I have a surface of the form $ X = (u,v,f(u,v)) $ around the non-planar parabolic point $p=(0,0)$, I take $f(u,v)$ as its Taylor expansion, then $X$ is of the form $$ X = (u,v,q_{00}+q_{10}u+q_{01}v+q_{11}uv+q_{20}u^2+q_{02}v^2+q_{21}u^2v+q_{12}uv^2+q_{22}u^2v^2+...+o(6))$$
I need $k^-1(0)$ (this refers to the set where the Gaussian curation is zero) to be a regular curve so I need to find the conditions that need to satisfy the coefficients of the Taylor expansion of $f(u,v)$ for this to be fulfilled.
I know that the Gaussian curvature is given by $k=\frac{LN-M^2}{EG-F^2}$ where $L=\langle q_{20},n \rangle$, $N=\langle q_{02},n \rangle$, $M=\langle q_{11},n \rangle$.

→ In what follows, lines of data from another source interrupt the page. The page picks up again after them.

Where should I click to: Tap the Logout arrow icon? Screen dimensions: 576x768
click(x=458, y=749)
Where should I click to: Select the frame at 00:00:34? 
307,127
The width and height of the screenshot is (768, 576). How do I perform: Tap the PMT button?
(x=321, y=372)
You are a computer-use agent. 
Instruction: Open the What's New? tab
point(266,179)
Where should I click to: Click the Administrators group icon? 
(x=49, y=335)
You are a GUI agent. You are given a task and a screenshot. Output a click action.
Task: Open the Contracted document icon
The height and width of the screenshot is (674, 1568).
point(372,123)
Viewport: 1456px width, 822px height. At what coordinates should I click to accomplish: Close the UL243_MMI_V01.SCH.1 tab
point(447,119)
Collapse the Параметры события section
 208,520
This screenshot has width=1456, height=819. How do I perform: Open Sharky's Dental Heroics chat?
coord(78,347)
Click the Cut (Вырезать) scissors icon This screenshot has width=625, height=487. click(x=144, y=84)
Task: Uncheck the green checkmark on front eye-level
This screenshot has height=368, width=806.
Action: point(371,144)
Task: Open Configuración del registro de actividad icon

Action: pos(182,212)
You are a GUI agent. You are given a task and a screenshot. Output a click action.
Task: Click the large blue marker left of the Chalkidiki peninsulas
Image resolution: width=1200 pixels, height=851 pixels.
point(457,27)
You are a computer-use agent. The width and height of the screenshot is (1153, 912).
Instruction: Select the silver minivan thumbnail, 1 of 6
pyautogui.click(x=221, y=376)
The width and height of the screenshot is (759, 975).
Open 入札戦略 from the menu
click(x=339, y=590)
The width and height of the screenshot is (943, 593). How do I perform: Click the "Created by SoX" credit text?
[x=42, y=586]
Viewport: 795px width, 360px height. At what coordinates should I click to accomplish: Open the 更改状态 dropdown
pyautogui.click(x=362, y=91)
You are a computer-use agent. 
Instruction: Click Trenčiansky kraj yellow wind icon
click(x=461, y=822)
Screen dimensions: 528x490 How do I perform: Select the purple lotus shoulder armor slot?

My attempt: I think I should make that at the point $(0,0)$ the Gaussian curvature must be $0$ so I make the following conditions $q_{20}=0, q_{02}=0, q_{11}=0$ with this the Gaussian curvature will be zero at the point $(0,0)$ and since the other coefficients are continuous and with continuous derivatives, I avoid the existence of singular points or cusps in $k^-1(0)$ resulting in $k^-1(0)$ is a regular curve.
That's what I thought, however I don't know if it's correct. Any advice or help would be appreciated.